The last time Congress had a major debate on price controls had been in 1946. Some of the same members of Congress who then promised reduced prices if controls were relaxed were now opposing further price control. He provides quotes of the kind from Senator Kenneth Wherry, Senator Taft, Congressman Arthur Miller, Congressman George Schwabe, Congressman Claire Hoffman, and the National Association of Manufacturers. After the release of price controls in 1946, however, food prices had risen 50 to 100 percent.

Marquis Childs discusses the potential for a Republican presidential nomination of General Eisenhower in 1952, finding it increasingly likely, though many of the professional politicians without a horse in the race believed that Senator Taft, with his early organization, had the nomination sewn up. Word was that the General had finally agreed that if the nomination were offered, he would accept, enabling the creation finally of an organization to promote his nomination.

Senator James Duff of Pennsylvania and Herbert Brownell, campaign manger for Governor Thomas Dewey in his run for the presidency in 1944, and former Senator Harry Darby of Kansas were in the General's corner to organize that effort and were a formidable trio. Mr. Brownell, who would become Attorney General under President Eisenhower, and Governor Dewey were confident that the General would receive the votes of the 97 delegates of New York, and there was effort to attract, with the help of Governor Earl Warren, the delegation from California. He would also have considerable pull in New England. The campaign would be run from his home state of Kansas, to offset the claim of Taft supporters that the General's candidacy was being promoted by wealthy Eastern internationalists.

The General had to have a professional organization because of the lateness of the hour in getting in the race, compared with the headstart of Senator Taft and his organization.

But the General had support among independents, which was where Senator Taft was weakest, and an area in which the Republican nominee would have to poll well if there was hope of capturing the White House again after 20 years of absence.

The General also had to overcome the potential that in a year's time, he would not perhaps have accomplished much regarding NATO. But his friends had convinced him that he would leave the job as supreme commander to enter on a new phase of his career as President.

Robert C. Ruark, on safari in Africa, provides an earlier published piece in which he describes Ye Olde Chop House in New York, established around 1800 and having largely the same staff for the prior 20 to 45 years. Only six people had been discharged from employment in the prior 42 years. No union had ever operated there.
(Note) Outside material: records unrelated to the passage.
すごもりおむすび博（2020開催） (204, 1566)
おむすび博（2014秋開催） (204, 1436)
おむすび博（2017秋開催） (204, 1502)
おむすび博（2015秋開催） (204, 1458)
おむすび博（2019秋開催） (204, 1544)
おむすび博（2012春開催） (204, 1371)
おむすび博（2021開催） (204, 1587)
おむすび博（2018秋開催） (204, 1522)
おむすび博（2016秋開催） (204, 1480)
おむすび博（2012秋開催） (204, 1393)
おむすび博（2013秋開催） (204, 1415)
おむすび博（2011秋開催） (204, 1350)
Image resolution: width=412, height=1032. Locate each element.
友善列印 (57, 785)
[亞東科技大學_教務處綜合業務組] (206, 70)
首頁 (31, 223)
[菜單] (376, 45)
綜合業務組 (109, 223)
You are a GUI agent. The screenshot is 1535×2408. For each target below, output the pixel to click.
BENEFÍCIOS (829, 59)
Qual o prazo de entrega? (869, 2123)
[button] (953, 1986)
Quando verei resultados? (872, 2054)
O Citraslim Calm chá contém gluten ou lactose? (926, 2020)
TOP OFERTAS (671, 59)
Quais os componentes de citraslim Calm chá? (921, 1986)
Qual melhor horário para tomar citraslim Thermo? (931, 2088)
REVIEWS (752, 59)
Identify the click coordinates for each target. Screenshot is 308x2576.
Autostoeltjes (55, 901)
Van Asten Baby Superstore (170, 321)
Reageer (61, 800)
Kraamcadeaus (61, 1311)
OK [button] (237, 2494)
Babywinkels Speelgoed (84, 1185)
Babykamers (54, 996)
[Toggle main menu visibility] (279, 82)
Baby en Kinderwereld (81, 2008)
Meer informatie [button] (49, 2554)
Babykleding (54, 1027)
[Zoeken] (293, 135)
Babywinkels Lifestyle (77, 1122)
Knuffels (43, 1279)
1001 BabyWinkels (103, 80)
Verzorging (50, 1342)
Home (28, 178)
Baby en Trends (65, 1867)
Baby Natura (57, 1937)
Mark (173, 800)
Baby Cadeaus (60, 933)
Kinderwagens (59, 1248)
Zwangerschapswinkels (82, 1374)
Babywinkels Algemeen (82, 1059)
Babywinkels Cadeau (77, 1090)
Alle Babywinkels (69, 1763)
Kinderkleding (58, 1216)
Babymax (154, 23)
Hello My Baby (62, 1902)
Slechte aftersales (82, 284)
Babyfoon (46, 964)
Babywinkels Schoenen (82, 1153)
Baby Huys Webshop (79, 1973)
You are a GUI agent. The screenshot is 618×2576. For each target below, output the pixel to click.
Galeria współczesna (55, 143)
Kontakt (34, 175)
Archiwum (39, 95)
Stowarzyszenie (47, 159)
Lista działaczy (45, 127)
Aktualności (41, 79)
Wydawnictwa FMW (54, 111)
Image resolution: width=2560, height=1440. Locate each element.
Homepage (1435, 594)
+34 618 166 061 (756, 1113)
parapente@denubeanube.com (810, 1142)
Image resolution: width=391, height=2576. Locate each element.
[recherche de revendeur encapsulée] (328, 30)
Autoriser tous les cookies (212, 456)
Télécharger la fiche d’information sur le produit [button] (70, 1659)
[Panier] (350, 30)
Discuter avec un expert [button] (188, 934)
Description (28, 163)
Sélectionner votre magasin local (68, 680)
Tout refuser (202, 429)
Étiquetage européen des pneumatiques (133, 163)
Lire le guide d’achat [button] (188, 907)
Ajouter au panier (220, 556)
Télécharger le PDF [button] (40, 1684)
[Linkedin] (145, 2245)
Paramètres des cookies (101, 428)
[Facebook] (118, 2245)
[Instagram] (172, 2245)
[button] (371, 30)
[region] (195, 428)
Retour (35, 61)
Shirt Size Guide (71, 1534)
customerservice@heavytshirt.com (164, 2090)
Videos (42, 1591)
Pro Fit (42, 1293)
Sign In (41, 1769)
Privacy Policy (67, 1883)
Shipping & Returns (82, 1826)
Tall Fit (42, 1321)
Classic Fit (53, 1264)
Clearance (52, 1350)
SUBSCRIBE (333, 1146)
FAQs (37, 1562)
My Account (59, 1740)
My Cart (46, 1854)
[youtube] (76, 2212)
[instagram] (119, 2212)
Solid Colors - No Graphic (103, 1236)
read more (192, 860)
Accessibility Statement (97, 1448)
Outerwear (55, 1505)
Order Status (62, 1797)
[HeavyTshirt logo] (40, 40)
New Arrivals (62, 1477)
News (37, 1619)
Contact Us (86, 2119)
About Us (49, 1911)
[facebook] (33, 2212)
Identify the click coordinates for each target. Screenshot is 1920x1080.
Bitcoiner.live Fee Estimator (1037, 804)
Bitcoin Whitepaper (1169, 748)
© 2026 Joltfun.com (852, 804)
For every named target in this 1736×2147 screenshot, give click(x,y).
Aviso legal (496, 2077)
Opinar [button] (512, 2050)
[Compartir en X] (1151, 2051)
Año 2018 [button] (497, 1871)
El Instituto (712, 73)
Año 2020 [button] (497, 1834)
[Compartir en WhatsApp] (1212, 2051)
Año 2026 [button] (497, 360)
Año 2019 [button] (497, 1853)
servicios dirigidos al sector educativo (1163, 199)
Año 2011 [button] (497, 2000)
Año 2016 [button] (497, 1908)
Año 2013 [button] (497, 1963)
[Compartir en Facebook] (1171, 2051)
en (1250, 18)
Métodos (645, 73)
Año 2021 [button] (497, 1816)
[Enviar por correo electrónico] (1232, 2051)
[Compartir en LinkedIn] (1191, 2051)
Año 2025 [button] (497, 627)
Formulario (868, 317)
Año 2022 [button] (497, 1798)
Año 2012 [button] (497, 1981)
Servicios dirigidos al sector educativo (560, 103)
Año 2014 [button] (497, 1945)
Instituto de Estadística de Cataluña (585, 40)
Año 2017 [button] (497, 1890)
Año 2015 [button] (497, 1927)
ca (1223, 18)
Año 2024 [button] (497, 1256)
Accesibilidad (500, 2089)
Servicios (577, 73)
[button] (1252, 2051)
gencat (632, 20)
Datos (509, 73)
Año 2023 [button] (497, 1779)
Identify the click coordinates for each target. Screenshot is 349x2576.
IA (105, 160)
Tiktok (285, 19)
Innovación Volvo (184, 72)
It had not served liquor during Prohibition but nevertheless counted among its customers nine railroad presidents, J. P. Morgan and Jay Gould, Cornelius Vanderbilt, the Astors and the Whitneys.

He tells of its history and its menu, with foot-thick steaks, pompano stone crabs, mallard duck, South American quail, venison steak, Scotch grouse, English mutton chops and "all the seafood there is". It also housed a museum. Yet, there was no pomp, head waiter, hat-check girl, photograph girl, or limousines pulling up from Wall Street.

He says that there were not many such places left and so he thinks it ought be sent around the nation as an ad for employer-labor relations and a sermon on uncomplicated living.

Sorry, the place, located at 111 Broadway, closed in the Seventies. But a few others still exist on a similar basis, insofar as the cuts of meat offered.